Professor C G Barkla, Edinburgh

Scotsman obituary

by E T Whittaker


Obituaries Index


DEATH OF PIONEER IN PHYSICS

The death yesterday of Charles Glover Barkla, F.R.S., Nobel Laureate, Professor of Natural Philosophy in Edinburgh University, has removed the most distinguished representative of the experimental sciences in the Scottish professoriate. Barkla was a Lancashire man, and studied physics first in Liverpool under Oliver Lodge for whom he retained throughout his life an affectionate veneration. Like most brilliant men from the English provincial universities, after taking his degree he migrated to Cambridge to work with J J Thomson, who after his discovery of the electron in 1897 had created at the Cavendish Laboratory a school of physical research which has never been equalled.

Among the younger men about the time when Barkla went there in 1899 were (Lord) Rutherford, the present Lord Rayleigh, (Sir) J C M'Lennan, (Sir) O W Richardson, (Sir) J S Townsend, and Professors C T R Wilson, H A Wilson, H S Allen, and J A M'Clelland, all of whom attained great distinction . Here, at Thomson's suggestion, Barkla began his first important piece of research, on the secondary radiation from gases exposed to X-rays. His results led him to conclude that the scattered radiation could not be produced by massive particles such as atomic ions, and to infer that it must be produced by electrons in the atoms; and this led Thomson to the further deduction that the number of electrons in the atom was of the order of the atomic weight. The further development of Barkla's scientific work and his great discoveries are described in Professor Born's contribution below.

TWO GREAT HONOURS

The success of the Cambridge research led to the offer that he should return to Liverpool as a lecturer, and in 1909 to his appointment as Professor of Physics in King's College, London. This was followed four years later by his election to the Chair of Natural Philosophy in Edinburgh University. In 1917 he received the two greatest honours of his life, the Nobel Prize for Physics and the Hughes Medal of the Royal Society.

The Professor of Natural Philosophy governs the largest department in Edinburgh University, and it is essential that he should be an excellent lecturer, capable of interesting large classes. Barkla, who combined a magnificent voice and commanding presence with a lucid style and complete mastery of his subject, was eminently successful. Many of his former pupils occupy distinguished positions in the world of physics.

One of his chief interests outside his professional subject was music. At Cambridge he had been a member of the choir of King's College Chapel, and he was a frequent and much appreciated singer at University concerts in Edinburgh. He was a deeply religious man, and a faithful member of the Methodist Church.

Barkla married Miss Mary Cowell, daughter of J T Cowell, J.P., Receiver-General of the Isle of Man. They had three sons and one daughter, who all became graduates - two in medicine, one in physics, and one in music. The loss of his youngest son, a surgeon of most brilliant promise, the Ettles Scholar of his year, who was killed in Africa fifteen months ago, was a terrible blow, and may have aggravated his breakdown in health. The other sons are both on active service abroad.

Charles Glover Barkla's obituary, written by E T Whittaker, appeared in The Scotsman on Tuesday, 24 October 1944.

The article below by Born appeared at the same time.

IMPORTANT X-RAY DISCOVERY

By Professor MAX BORN, F.R.S.

When eight years ago I first came to Edinburgh, it was a strange experience to become a colleague of a man who, although not much older, had already become celebrated in the scientific world when I was graduating, and whose discoveries have marked an epoch in physics. He received me with utmost kindness, and our two departments have ever since worked in harmony under the same roof.

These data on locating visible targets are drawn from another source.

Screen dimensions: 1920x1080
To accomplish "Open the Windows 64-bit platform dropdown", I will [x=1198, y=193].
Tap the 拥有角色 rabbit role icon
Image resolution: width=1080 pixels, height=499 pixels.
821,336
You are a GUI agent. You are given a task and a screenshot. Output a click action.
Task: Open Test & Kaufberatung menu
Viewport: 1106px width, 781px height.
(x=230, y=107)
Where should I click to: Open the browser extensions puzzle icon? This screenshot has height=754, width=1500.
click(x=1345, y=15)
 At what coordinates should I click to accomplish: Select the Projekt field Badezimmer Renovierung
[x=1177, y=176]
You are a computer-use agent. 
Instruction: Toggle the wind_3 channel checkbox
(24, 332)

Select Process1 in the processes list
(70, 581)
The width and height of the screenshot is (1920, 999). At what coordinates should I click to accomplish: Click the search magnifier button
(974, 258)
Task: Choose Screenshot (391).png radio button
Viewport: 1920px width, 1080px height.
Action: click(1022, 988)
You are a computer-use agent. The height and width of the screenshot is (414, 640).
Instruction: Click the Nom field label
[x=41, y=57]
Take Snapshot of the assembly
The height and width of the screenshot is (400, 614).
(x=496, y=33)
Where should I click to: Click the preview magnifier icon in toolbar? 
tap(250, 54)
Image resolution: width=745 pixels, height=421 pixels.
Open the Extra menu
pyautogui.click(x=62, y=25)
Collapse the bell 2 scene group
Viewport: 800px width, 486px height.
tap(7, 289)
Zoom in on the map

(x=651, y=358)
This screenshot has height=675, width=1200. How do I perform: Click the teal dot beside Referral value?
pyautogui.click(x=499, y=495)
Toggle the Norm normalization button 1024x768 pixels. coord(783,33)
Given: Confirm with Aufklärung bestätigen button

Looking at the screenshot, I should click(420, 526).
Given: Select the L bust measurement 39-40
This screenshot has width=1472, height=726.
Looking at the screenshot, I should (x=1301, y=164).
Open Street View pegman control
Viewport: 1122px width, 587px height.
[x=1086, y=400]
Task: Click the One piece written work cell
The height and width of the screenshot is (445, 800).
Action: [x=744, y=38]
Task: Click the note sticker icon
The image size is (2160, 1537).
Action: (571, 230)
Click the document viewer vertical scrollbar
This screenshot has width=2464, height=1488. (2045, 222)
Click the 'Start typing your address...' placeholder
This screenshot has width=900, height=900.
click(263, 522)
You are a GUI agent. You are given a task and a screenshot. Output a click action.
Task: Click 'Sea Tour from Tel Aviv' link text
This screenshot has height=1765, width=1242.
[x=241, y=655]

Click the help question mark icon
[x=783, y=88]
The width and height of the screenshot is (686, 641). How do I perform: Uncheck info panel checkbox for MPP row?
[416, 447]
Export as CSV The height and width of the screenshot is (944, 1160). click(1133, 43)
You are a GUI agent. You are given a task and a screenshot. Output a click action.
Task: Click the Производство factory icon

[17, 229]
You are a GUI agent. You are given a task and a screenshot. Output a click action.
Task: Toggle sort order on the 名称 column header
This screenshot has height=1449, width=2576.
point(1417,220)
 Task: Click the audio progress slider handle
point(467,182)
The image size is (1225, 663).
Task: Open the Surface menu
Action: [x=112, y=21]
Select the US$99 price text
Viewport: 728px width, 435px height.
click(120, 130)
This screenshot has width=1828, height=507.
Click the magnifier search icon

It is only a few weeks ago that we cycled together in the Spey valley and sat on the shore of the lovely Loch An Eileen. Now a sudden illness has ended his life. His death is a great personal loss to me.

An adequate account of Barkla's scientific work cannot be given! in a few lines. I shall only mention the most important of his discoveries, all concerned with X-rays. Röntgen had done his work, so thoroughly that, after the discovery of the new radiation in 1895, more than ten years went by before an essentially new fact was found, and it was Barkla who did it. He discovered that X-rays show the phenomenon of polarisation in a similar way to light, and this was the first indication that they were waves of the same kind as light (which was proved later by others.)

An even more important result was obtained by Barkla from an investigation of the scattering of X-rays by different substances. By measuring the absorption of the diffuse radiation scattered in all directions he showed that it contained, beside the deflected incident radiation, another part which changed its properties with the substance of the scatterer, but depended only on the type of chemical elements present, not on their chemical combination or the physical state of the substance. This discovery of this characteristic radiation of the atoms has proved to be one of the most important steps in the investigation of atomic structure. When a few years later X-ray spectroscopy was developed, all his results were confirmed and supplemented by many details. It is mainly this work for which the Nobel Prize was awarded to him. Barkla continued through all his life to investigate the properties of X-rays, and numerous papers by him and his pupils have been published. By his death physics has lost one of the great pioneers of a great period of discovery.